(Collected data)
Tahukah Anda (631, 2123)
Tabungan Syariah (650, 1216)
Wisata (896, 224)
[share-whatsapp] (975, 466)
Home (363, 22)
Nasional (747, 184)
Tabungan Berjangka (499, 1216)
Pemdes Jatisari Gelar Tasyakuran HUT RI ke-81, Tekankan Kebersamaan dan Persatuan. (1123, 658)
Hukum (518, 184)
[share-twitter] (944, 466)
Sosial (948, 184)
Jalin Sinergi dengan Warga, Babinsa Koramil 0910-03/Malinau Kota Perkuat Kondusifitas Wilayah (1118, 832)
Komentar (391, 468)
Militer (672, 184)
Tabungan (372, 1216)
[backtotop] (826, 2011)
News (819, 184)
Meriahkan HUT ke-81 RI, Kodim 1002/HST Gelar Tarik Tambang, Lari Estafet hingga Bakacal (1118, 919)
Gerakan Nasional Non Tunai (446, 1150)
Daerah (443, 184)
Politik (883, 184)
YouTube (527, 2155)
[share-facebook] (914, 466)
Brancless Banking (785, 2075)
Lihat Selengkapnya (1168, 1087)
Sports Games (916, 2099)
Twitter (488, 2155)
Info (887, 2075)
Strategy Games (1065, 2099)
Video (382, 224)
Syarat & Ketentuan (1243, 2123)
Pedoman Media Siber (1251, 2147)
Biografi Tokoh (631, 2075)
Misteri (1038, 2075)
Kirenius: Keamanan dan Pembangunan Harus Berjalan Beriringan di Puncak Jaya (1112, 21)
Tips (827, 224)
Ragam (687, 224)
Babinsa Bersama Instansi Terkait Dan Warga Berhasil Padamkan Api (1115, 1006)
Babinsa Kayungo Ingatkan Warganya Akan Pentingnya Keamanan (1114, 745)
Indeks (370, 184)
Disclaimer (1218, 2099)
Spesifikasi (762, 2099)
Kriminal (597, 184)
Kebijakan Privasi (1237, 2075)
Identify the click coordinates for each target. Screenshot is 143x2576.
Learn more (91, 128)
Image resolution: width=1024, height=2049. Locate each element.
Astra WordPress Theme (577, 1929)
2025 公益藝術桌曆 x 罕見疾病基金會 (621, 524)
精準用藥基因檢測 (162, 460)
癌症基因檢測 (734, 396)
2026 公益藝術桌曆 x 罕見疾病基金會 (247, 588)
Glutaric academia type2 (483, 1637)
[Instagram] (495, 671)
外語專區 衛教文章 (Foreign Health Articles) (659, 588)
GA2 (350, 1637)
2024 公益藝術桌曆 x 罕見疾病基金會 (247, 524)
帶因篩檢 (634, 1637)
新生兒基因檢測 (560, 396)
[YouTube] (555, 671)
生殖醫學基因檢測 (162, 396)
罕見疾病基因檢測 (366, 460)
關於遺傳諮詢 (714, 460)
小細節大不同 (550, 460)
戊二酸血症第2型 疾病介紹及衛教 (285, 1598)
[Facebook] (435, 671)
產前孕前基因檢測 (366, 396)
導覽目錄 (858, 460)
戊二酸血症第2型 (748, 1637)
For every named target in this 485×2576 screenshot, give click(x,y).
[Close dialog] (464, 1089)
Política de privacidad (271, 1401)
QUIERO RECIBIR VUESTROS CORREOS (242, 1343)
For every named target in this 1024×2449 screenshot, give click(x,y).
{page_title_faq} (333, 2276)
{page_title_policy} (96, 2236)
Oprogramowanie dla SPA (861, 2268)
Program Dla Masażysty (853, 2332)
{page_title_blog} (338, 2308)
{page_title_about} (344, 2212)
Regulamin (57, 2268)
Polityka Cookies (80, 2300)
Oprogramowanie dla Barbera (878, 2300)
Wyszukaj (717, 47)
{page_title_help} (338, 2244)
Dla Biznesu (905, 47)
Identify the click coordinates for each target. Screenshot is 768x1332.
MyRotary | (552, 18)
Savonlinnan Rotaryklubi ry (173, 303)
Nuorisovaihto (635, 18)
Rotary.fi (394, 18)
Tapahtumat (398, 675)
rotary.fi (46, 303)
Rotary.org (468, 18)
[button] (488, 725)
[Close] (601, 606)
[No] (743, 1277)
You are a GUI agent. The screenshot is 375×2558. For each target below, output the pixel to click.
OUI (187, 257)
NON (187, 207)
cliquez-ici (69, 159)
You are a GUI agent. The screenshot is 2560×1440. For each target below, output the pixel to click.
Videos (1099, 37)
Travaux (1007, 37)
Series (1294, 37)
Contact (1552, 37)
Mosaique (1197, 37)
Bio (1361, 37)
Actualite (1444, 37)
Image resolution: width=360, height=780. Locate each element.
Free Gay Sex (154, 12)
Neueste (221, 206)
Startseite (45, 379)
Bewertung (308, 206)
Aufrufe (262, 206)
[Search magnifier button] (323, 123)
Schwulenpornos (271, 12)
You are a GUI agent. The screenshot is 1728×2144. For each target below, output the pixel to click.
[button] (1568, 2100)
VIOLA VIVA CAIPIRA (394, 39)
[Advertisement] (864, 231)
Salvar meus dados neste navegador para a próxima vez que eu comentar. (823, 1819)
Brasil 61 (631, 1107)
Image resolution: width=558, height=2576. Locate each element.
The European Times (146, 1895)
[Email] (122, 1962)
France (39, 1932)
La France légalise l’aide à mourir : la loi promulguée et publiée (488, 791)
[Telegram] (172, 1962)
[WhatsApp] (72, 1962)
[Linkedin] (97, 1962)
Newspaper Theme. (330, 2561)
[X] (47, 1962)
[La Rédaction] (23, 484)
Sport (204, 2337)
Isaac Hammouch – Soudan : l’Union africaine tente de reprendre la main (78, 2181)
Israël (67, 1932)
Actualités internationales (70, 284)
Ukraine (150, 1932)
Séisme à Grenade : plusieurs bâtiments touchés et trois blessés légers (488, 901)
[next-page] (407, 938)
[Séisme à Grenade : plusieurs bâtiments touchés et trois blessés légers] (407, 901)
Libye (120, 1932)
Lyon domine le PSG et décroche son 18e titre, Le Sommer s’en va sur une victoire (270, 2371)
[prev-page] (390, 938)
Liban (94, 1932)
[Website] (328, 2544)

- [EXERCISE]
Print every record exactly, so that each word matches what is written above.

- [ANSWER TO THIS EXERCISE]
Tahukah Anda (631, 2123)
Tabungan Syariah (650, 1216)
Wisata (896, 224)
[share-whatsapp] (975, 466)
Home (363, 22)
Nasional (747, 184)
Tabungan Berjangka (499, 1216)
Pemdes Jatisari Gelar Tasyakuran HUT RI ke-81, Tekankan Kebersamaan dan Persatuan. (1123, 658)
Hukum (518, 184)
[share-twitter] (944, 466)
Sosial (948, 184)
Jalin Sinergi dengan Warga, Babinsa Koramil 0910-03/Malinau Kota Perkuat Kondusifitas Wilayah (1118, 832)
Komentar (391, 468)
Militer (672, 184)
Tabungan (372, 1216)
[backtotop] (826, 2011)
News (819, 184)
Meriahkan HUT ke-81 RI, Kodim 1002/HST Gelar Tarik Tambang, Lari Estafet hingga Bakacal (1118, 919)
Gerakan Nasional Non Tunai (446, 1150)
Daerah (443, 184)
Politik (883, 184)
YouTube (527, 2155)
[share-facebook] (914, 466)
Brancless Banking (785, 2075)
Lihat Selengkapnya (1168, 1087)
Sports Games (916, 2099)
Twitter (488, 2155)
Info (887, 2075)
Strategy Games (1065, 2099)
Video (382, 224)
Syarat & Ketentuan (1243, 2123)
Pedoman Media Siber (1251, 2147)
Biografi Tokoh (631, 2075)
Misteri (1038, 2075)
Kirenius: Keamanan dan Pembangunan Harus Berjalan Beriringan di Puncak Jaya (1112, 21)
Tips (827, 224)
Ragam (687, 224)
Babinsa Bersama Instansi Terkait Dan Warga Berhasil Padamkan Api (1115, 1006)
Babinsa Kayungo Ingatkan Warganya Akan Pentingnya Keamanan (1114, 745)
Indeks (370, 184)
Disclaimer (1218, 2099)
Spesifikasi (762, 2099)
Kriminal (597, 184)
Kebijakan Privasi (1237, 2075)
Identify the click coordinates for each target. Screenshot is 143x2576.
Learn more (91, 128)
Image resolution: width=1024, height=2049. Locate each element.
Astra WordPress Theme (577, 1929)
2025 公益藝術桌曆 x 罕見疾病基金會 (621, 524)
精準用藥基因檢測 (162, 460)
癌症基因檢測 (734, 396)
2026 公益藝術桌曆 x 罕見疾病基金會 (247, 588)
Glutaric academia type2 (483, 1637)
[Instagram] (495, 671)
外語專區 衛教文章 (Foreign Health Articles) (659, 588)
GA2 (350, 1637)
2024 公益藝術桌曆 x 罕見疾病基金會 (247, 524)
帶因篩檢 (634, 1637)
新生兒基因檢測 (560, 396)
[YouTube] (555, 671)
生殖醫學基因檢測 (162, 396)
罕見疾病基因檢測 (366, 460)
關於遺傳諮詢 (714, 460)
小細節大不同 (550, 460)
戊二酸血症第2型 疾病介紹及衛教 (285, 1598)
[Facebook] (435, 671)
產前孕前基因檢測 (366, 396)
導覽目錄 (858, 460)
戊二酸血症第2型 (748, 1637)
For every named target in this 485×2576 screenshot, give click(x,y).
[Close dialog] (464, 1089)
Política de privacidad (271, 1401)
QUIERO RECIBIR VUESTROS CORREOS (242, 1343)
For every named target in this 1024×2449 screenshot, give click(x,y).
{page_title_faq} (333, 2276)
{page_title_policy} (96, 2236)
Oprogramowanie dla SPA (861, 2268)
Program Dla Masażysty (853, 2332)
{page_title_blog} (338, 2308)
{page_title_about} (344, 2212)
Regulamin (57, 2268)
Polityka Cookies (80, 2300)
Oprogramowanie dla Barbera (878, 2300)
Wyszukaj (717, 47)
{page_title_help} (338, 2244)
Dla Biznesu (905, 47)
Identify the click coordinates for each target. Screenshot is 768x1332.
MyRotary | (552, 18)
Savonlinnan Rotaryklubi ry (173, 303)
Nuorisovaihto (635, 18)
Rotary.fi (394, 18)
Tapahtumat (398, 675)
rotary.fi (46, 303)
Rotary.org (468, 18)
[button] (488, 725)
[Close] (601, 606)
[No] (743, 1277)
You are a GUI agent. The screenshot is 375×2558. For each target below, output the pixel to click.
OUI (187, 257)
NON (187, 207)
cliquez-ici (69, 159)
You are a GUI agent. The screenshot is 2560×1440. For each target below, output the pixel to click.
Videos (1099, 37)
Travaux (1007, 37)
Series (1294, 37)
Contact (1552, 37)
Mosaique (1197, 37)
Bio (1361, 37)
Actualite (1444, 37)
Image resolution: width=360, height=780. Locate each element.
Free Gay Sex (154, 12)
Neueste (221, 206)
Startseite (45, 379)
Bewertung (308, 206)
Aufrufe (262, 206)
[Search magnifier button] (323, 123)
Schwulenpornos (271, 12)
You are a GUI agent. The screenshot is 1728×2144. For each target below, output the pixel to click.
[button] (1568, 2100)
VIOLA VIVA CAIPIRA (394, 39)
[Advertisement] (864, 231)
Salvar meus dados neste navegador para a próxima vez que eu comentar. (823, 1819)
Brasil 61 (631, 1107)
Image resolution: width=558, height=2576. Locate each element.
The European Times (146, 1895)
[Email] (122, 1962)
France (39, 1932)
La France légalise l’aide à mourir : la loi promulguée et publiée (488, 791)
[Telegram] (172, 1962)
[WhatsApp] (72, 1962)
[Linkedin] (97, 1962)
Newspaper Theme. (330, 2561)
[X] (47, 1962)
[La Rédaction] (23, 484)
Sport (204, 2337)
Isaac Hammouch – Soudan : l’Union africaine tente de reprendre la main (78, 2181)
Israël (67, 1932)
Actualités internationales (70, 284)
Ukraine (150, 1932)
Séisme à Grenade : plusieurs bâtiments touchés et trois blessés légers (488, 901)
[next-page] (407, 938)
[Séisme à Grenade : plusieurs bâtiments touchés et trois blessés légers] (407, 901)
Libye (120, 1932)
Lyon domine le PSG et décroche son 18e titre, Le Sommer s’en va sur une victoire (270, 2371)
[prev-page] (390, 938)
Liban (94, 1932)
[Website] (328, 2544)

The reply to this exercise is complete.